O exagero da estereotipagem fica ainda mais evidente ao mergulhar no mundo jovial do Vale do Silício. Há um mito de que todos os funcionários de empresas como Facebook, Google e Twitter seriam garotos geniais, arrogantes, que não sabem se ater a um projeto, mas donos de mirabolantes ideias que eventualmente podem render milhões, por vezes bilhões, de dólares. Só que, quando se tem intimidade com os habitantes desse universo, percebe-se que todos não passam de indivíduos, cada um com suas características e ambições. É óbvio? Sim. Mas não é o que se divulga por aí. Mesmo quando se observa o cenário geral, nota-se que, entre jovens, há mais carreiristas, que querem um salário razoável pelas velhas oito horas de lida, do que candidatos a visionários — mesmo que muitas vezes eles se comportem, por marketing pessoal, como “visionários”. Isso se restringe ao papo de bar. Na prática, querem o que seus pais e avôs buscavam quando jovens: uma vida boa e estável. Ainda que se frustrem e abandonem sonhos pelo caminho até atingirem a conquista.

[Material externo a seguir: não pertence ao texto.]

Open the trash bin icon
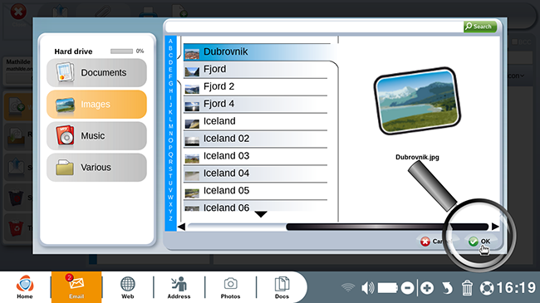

Trata-se de uma cena refletida em levantamento da consultoria americana CEB com 90 mil americanos. O estudo revelou, objetivamente, que os Millennials (59% deles) são mais individualistas que os baby boomers (50%) e que os trintões de hoje confiam menos no trabalho em equipe (37% não confiam) do que os de antigamente (26%), além de serem mais carreiristas (33%) do que gerações anteriores (21%). Em teoria, é uma compilação de números que contradizem o que se acha sobre os Millennials. Na prática, identificam — até por quão próximas são as porcentagens comparadas —  que jovens são os mesmos jovens ao longo do tempo.

É verdade que nos últimos anos surgiram internet, smartphones e redes sociais, assim como no passado apareciam fábricas, carros, telefones e TVs — elementos que transformaram a vida de todos, não só da juventude, que naturalmente tem mais paciência, ou mesmo plasticidade do cérebro, para se adaptar às novidades. Mas usar isso como prova de que a geração de hoje é diferente da anterior é como dizer, em espanto: “Nossa, como os bebês contemporâneos são diferentes. Eles babam muito, ficam cheios de si quando aprendem a andar e não querem largar a mamadeira!”